* [Exercise]: Rewrite all of the lines below, requests included, scaling every coordinate in the answers by 1.1 and rounding to the nearest whole number, with halves rounded up. Leave the pictures out.

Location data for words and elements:
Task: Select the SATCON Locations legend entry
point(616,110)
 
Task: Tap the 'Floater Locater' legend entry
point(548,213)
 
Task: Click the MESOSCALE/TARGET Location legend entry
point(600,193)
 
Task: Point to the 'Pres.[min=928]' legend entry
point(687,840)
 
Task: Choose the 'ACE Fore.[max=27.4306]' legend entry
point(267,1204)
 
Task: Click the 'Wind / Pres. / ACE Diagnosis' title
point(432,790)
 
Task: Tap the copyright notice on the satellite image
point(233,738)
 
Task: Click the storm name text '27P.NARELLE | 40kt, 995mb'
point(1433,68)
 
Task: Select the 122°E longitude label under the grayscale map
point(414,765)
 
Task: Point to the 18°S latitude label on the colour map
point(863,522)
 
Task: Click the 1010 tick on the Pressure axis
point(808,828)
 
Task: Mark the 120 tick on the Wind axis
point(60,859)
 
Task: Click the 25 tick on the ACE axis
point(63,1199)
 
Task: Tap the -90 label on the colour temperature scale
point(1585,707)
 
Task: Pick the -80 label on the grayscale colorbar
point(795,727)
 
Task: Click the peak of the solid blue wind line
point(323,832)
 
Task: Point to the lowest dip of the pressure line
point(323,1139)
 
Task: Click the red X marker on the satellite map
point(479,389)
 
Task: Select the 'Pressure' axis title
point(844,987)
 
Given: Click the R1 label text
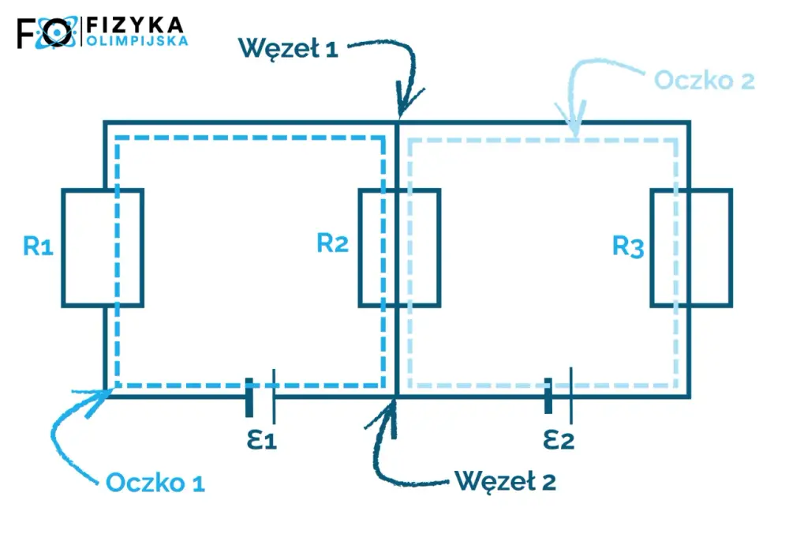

* [Task output]:
Task: Select the SATCON Locations legend entry
point(678,121)
 
Task: Tap the 'Floater Locater' legend entry
point(603,234)
 
Task: Click the MESOSCALE/TARGET Location legend entry
point(660,212)
 
Task: Point to the 'Pres.[min=928]' legend entry
point(756,924)
 
Task: Choose the 'ACE Fore.[max=27.4306]' legend entry
point(294,1324)
 
Task: Click the 'Wind / Pres. / ACE Diagnosis' title
point(475,869)
 
Task: Tap the copyright notice on the satellite image
point(256,812)
 
Task: Click the storm name text '27P.NARELLE | 40kt, 995mb'
point(1576,75)
 
Task: Select the 122°E longitude label under the grayscale map
point(455,842)
 
Task: Point to the 18°S latitude label on the colour map
point(949,574)
 
Task: Click the 1010 tick on the Pressure axis
point(889,911)
 
Task: Mark the 120 tick on the Wind axis
point(66,945)
 
Task: Click the 25 tick on the ACE axis
point(69,1319)
 
Task: Tap the -90 label on the colour temperature scale
point(1744,778)
 
Task: Pick the -80 label on the grayscale colorbar
point(875,800)
 
Task: Click the peak of the solid blue wind line
point(355,915)
 
Task: Point to the lowest dip of the pressure line
point(355,1253)
 
Task: Click the red X marker on the satellite map
point(527,428)
 
Task: Select the 'Pressure' axis title
point(928,1086)
 
Given: Click the R1 label text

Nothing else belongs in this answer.